We were about to sit when I noticed a seagull down at the surf’s edge. Weird, it seemed, just sitting there as though hatching an egg. I usually saw seagulls in flight, or running on the beach toward a morsel dropped there by a sunbather, sometimes floating on the waves. I didn’t remember seeing one sitting stock-still on the sand.

Lou detected the seagull’s broken wing first. He called it to my attention, since he saw me looking in its direction. Even then I couldn’t see the damaged wing. But when the bird got to its feet, I saw the short, jagged bone protruding from matted feathers at its left shoulder. “Look at that,” I said. Lou said nothing. Pierre asked, “What?”

Then he, too, saw the heavy-seeming and lifeless wing hanging at the gull’s side. The bird might have been a child’s toy with its gimpy motion. It wobbled along for ten feet and had to sit again. I cut my eyes around to other patrons on the deck. Some were aware of the bird’s plight and pointed toward the water’s edge, to the gull still sitting on the sand. Some, I could overhear.

“You know,” said a small-breasted woman with straight blond hair to the man beside her who nursed a draft beer in a mug, “you really should do something for that poor bird, Charles.”

“Certainly, Jen. And what do you suggest? A quick surgical procedure?” The other couple at their table chuckled. The woman, Jen, was not amused. Charles raised his mug and tilted it, draining the beer down his throat in a single long pull. He set the mug down heavily on the table, and raised two fingers in something like a Boy Scout oath gesture, his proper signal to the waitress that he wanted another beer.

“Must you always be such a jerk, Charles? I asked you a perfectly reasonable question. Is there nothing we can do for that poor bird?”

“No,” said Charles. “We’ll pretend we’re not here and allow the bird to do whatever the bird would do in nature, if, in fact, we were not here. Use your imagination to decide what that would be, Jen.”

That was as much as the burly man at my table listened to before slamming down his own beer mug with such energy that it got the attention of everyone on the deck. When he stood, his height commanded authority. No one looked away as Lou hard-booted to the steps that led down to the beach. His footfalls on the board stairs were solemn and heavy.

Out of the windshadow of the Pink Pony, the onshore breeze whipped Lou’s black-and-silver hair and beard. Several yards ahead of the marching Cajun, to his right and just at the water’s edge, the bird sat, not even moving when the foaming wave crawled up the beach toward it. Two other seagulls swooped down and congregated on either side of the wounded and disheveled one. The smaller of the two latecomers actually rushed the gull with its broken wing and when it tried to rise to flight it fell, fluttering. The other gull also approached as if to attack. I had never witnessed this kind of behavior among gulls.
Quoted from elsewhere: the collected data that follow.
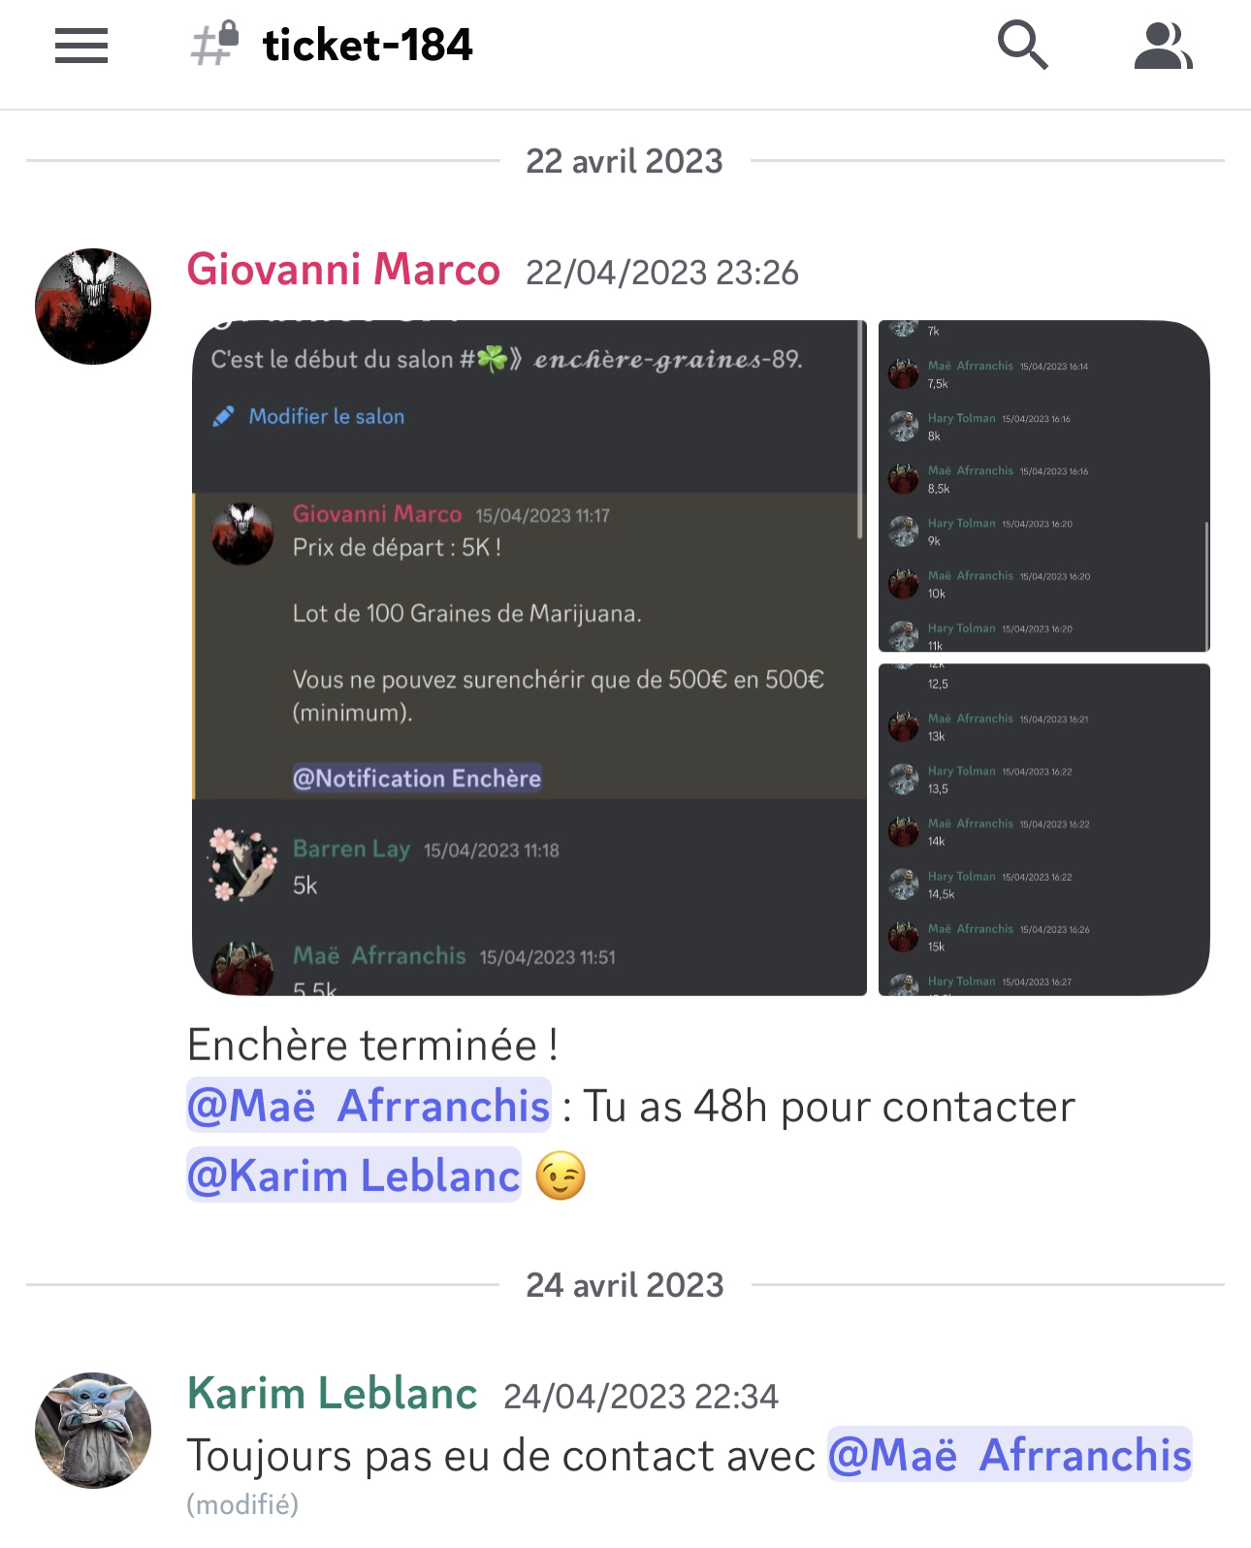Tap the winking face emoji

click(561, 1176)
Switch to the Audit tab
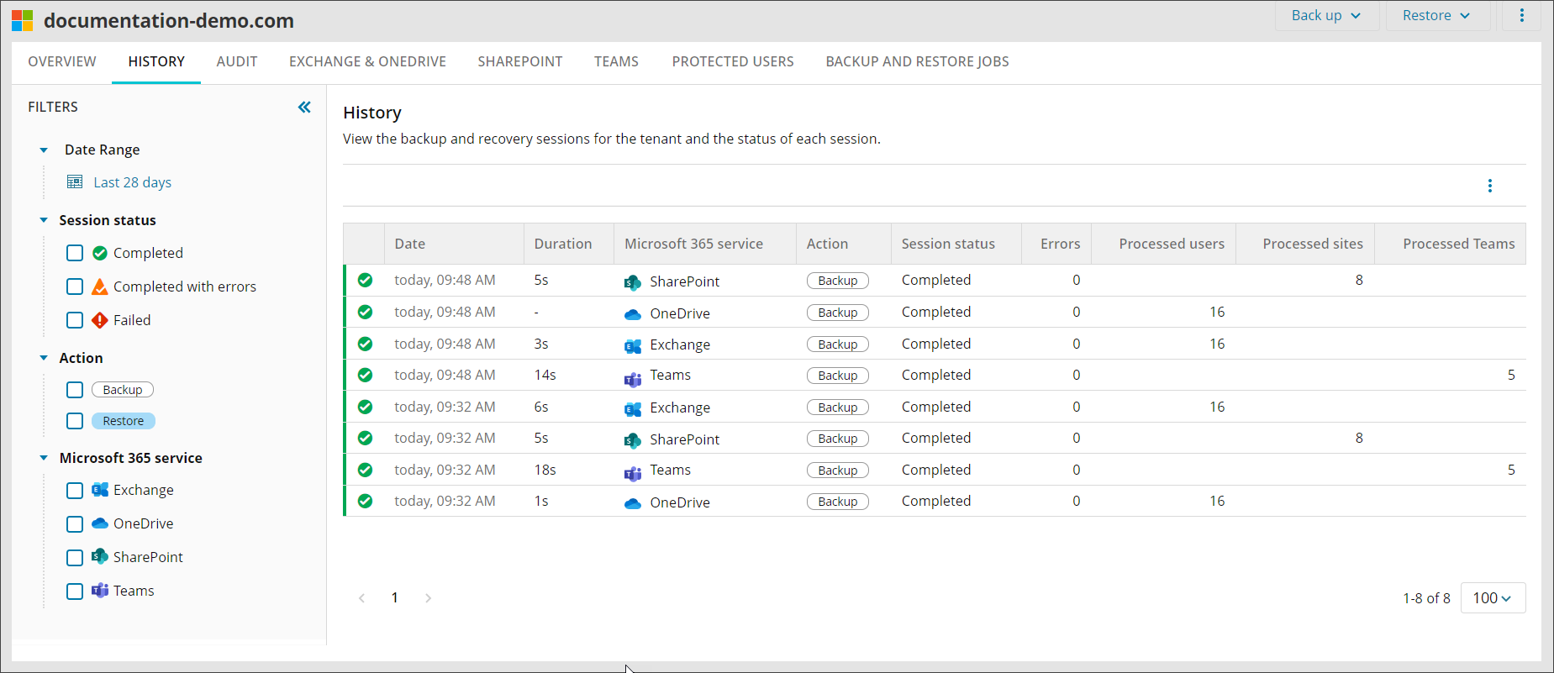This screenshot has width=1554, height=673. click(236, 61)
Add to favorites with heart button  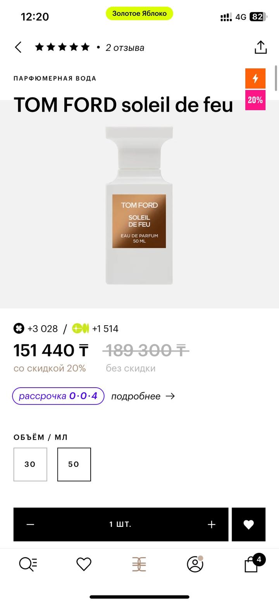248,525
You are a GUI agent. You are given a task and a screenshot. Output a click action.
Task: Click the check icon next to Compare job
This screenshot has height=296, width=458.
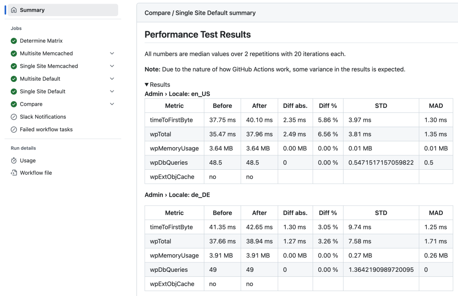[15, 104]
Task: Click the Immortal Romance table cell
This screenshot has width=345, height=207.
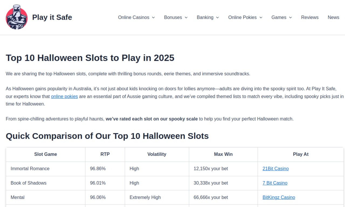Action: (x=46, y=169)
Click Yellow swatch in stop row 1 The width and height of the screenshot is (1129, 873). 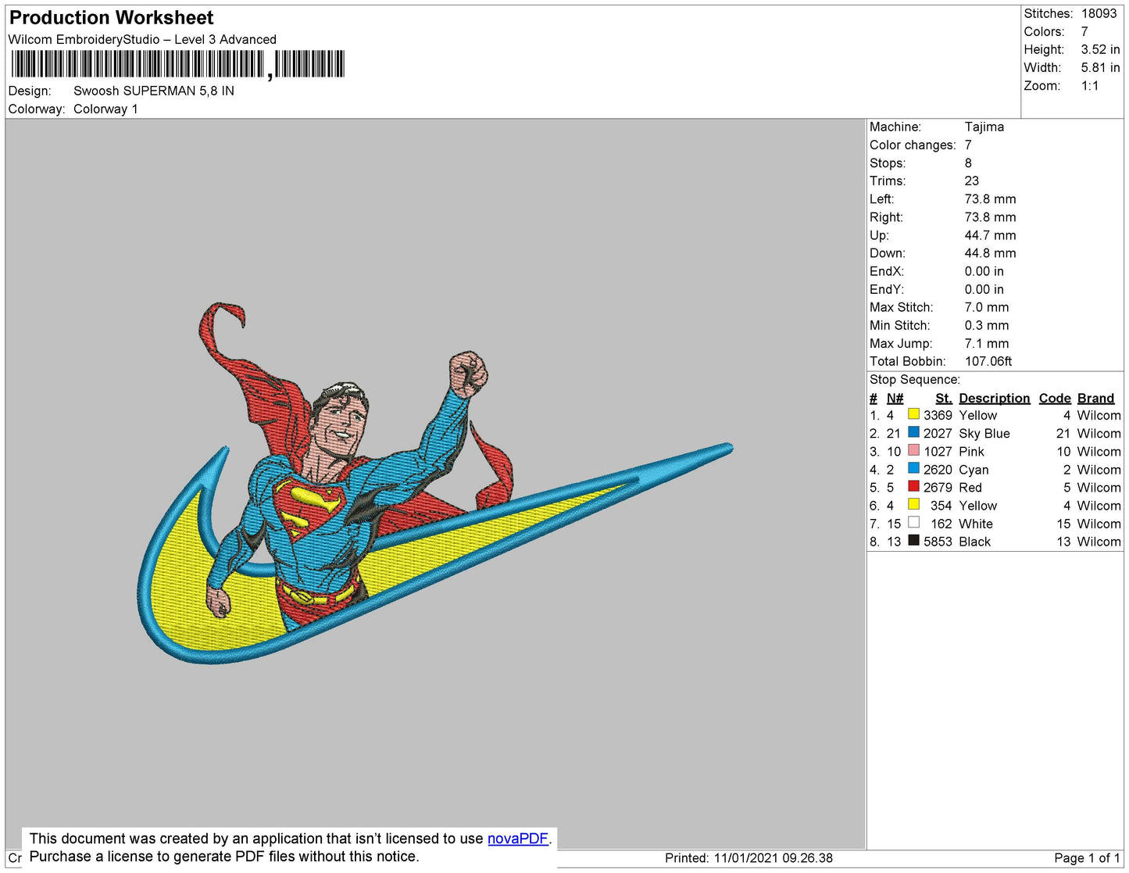coord(913,414)
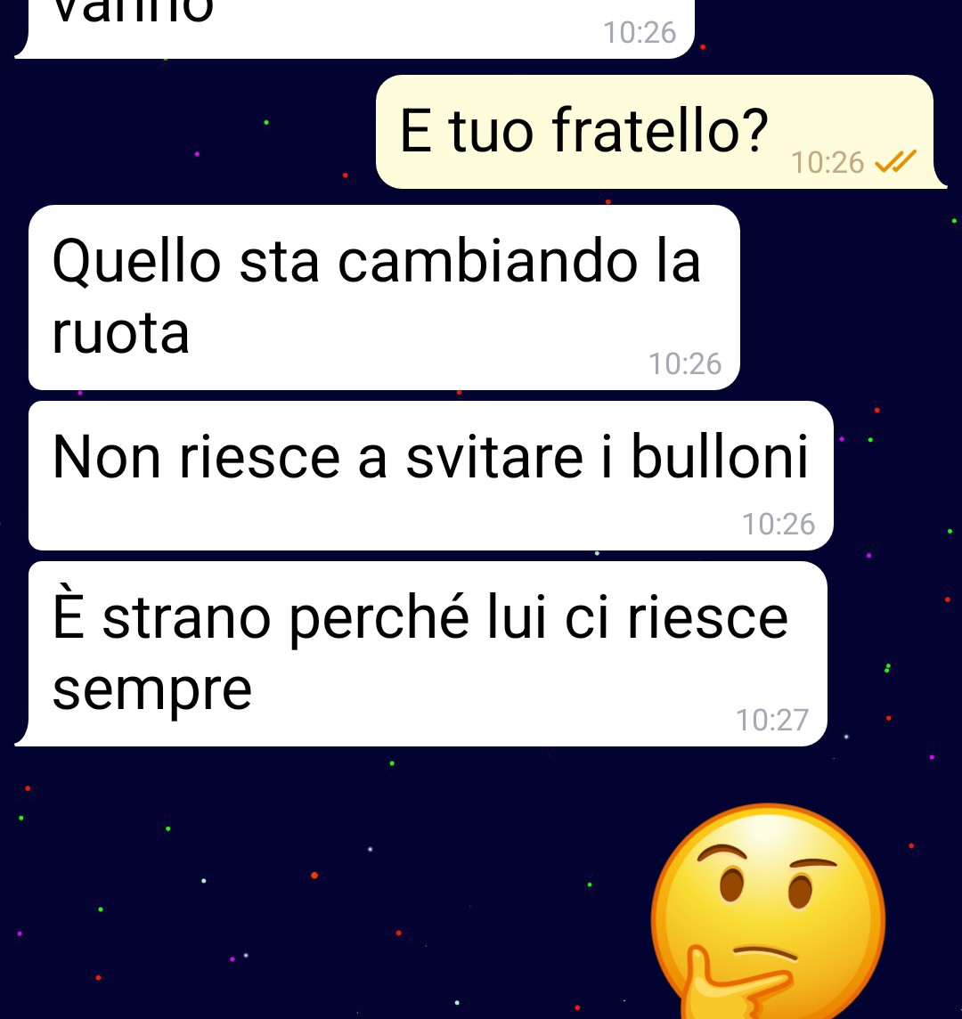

The north wind curled over the roof of the bar, down into Pierre’s face, blowing his hair around, sending a chill down my back. I drew up my shoulders. Lou slowed his pace as he drew near to the wounded gull. We watched our friend. Everyone watched. There was complete silence on the deck. Only the wind made a small sound, shushhhh as it shifted through the chair legs, around the umbrellas.

I wondered if the gull would try to get away from Lou, what he intended to do. By now he stood over the injured bird. It lifted its head, cocked its eye to watch Lou, but otherwise did not move. The big man bent at the waist, his two hands cupped and outstretched. He took the bird into his hands and lifted it to his chest. He stroked its head with his thumb and rocked side-to-side, almost imperceptibly.